Although differences in this study were small, they were robust, surviving stringent multiple‐testing correction. A hypermethylation score constructed from the 1,056 significant CpG sites predicted RA case status with an AUC of 73%, and awaits validation in an independent data set. The hypermethylation score based on the 830 CpG sites with significance at P < 0.05 after adjustment for smoking, age, and batch in the logistic regression models had a similar AUC, of 71.8%, suggesting that the score was not strongly influenced by these covariates. The hypermethylation score calculated using the 79 CpG sites with significance at P < 0.05 after adjustment for smoking, age, batch, and ReFACTor PC1 in the logistic regression models had a slightly higher AUC, of 80.7%, suggesting that adjustment for possible cell substructure may improve the ability of our FLS CpG site score to serve as a biomarker for RA. Because DNA methylation was measured subsequent to the diagnosis of RA, we cannot determine with certainty whether the FLS methylation signature in the CD4+ naive T cells is predictive of an RA diagnosis or is a biomarker of the disease process.
One of the top 10 replicated sites (those with the most significant P values) in CD4+ naive T cells, cg21480173, was found in the gene TYK2, which has been associated with RA and other autoimmune diseases 40. The remaining 9 top hits were found in the following genes: PRKAR1B, ABCC4, COMT, CAI2, MCF2L, GALNT9, C7orf50, or non‐gene regions, which have not been previously associated with RA. These results demonstrate that novel genes related to RA may be discovered through DNA methylation analysis. We also observed differential methylation in CpG sites that reside in genes that have previously been associated with RA 4. For example, 2 of the CpGs reside in the promoter regions for both GATA3 and GATA3‐AS1 (cg17566118 and cg15852223), and both are hypomethylated in RA patients relative to controls. It is important to note that our results were not due to genetic variation or to genetic ancestry differences between RA patients and controls.

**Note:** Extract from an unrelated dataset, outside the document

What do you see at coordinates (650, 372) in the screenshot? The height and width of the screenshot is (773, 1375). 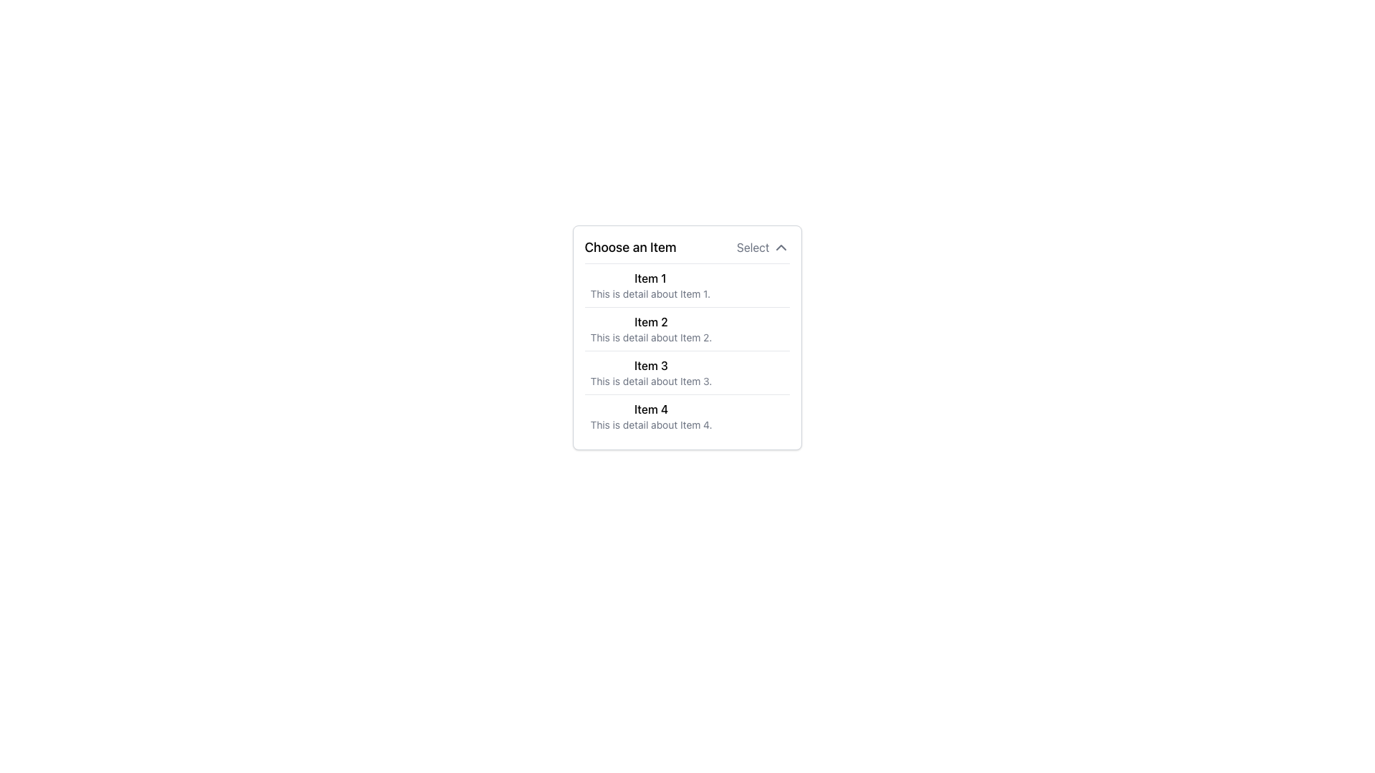 I see `the third item in the dropdown menu, which presents a title and a brief description, positioned between 'Item 2' and 'Item 4'` at bounding box center [650, 372].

The lack of significant findings in cell types other than CD4+ naive T cells suggests that CD4+ naive T cells are particularly relevant to RA through epigenetic mechanisms involving DNA methylation. There is strong evidence from previous studies that aberrant T cell activation pathways are involved in the pathogenesis of RA, including in the naive T cell population, which has not yet participated in immune responses 41. CD4+ naive T cells from RA patients have been shown 1) to have premature senescence, 2) to be defective in up‐regulating telomerase due to deficiencies in the telomerase component human telomerase reverse transcriptase, 3) to have increased DNA damage load and increased rates of apoptosis, 4) to be unable to metabolize amounts of glucose equal to those metabolized by healthy control cells of the same age, and 5) to generate lower amounts of ATP 42, 43, 44, 45. Although our methylation findings need to be replicated, the striking findings in CD4+ naive T cells and the existing literature on abnormalities in this cell population in RA suggest that the methylation changes observed may be involved in disease pathogenesis.
However, it is also plausible that methylation changes are a response to the disease process itself or are a result of exposure to medications. Additional studies involving patients with early or preclinical disease will be required to determine at what point in the course of the disease process such differential methylation patterns occur. Longitudinal studies may also help elucidate why results from the present study support a hypermethylation signature in RA, in contrast to a signature of hypomethylation, which has been demonstrated in previous studies 8, 11. Hypermethylation may occur at a specific point along the course of RA, or may be specific to the FLS‐associated sites rather than the global methylome.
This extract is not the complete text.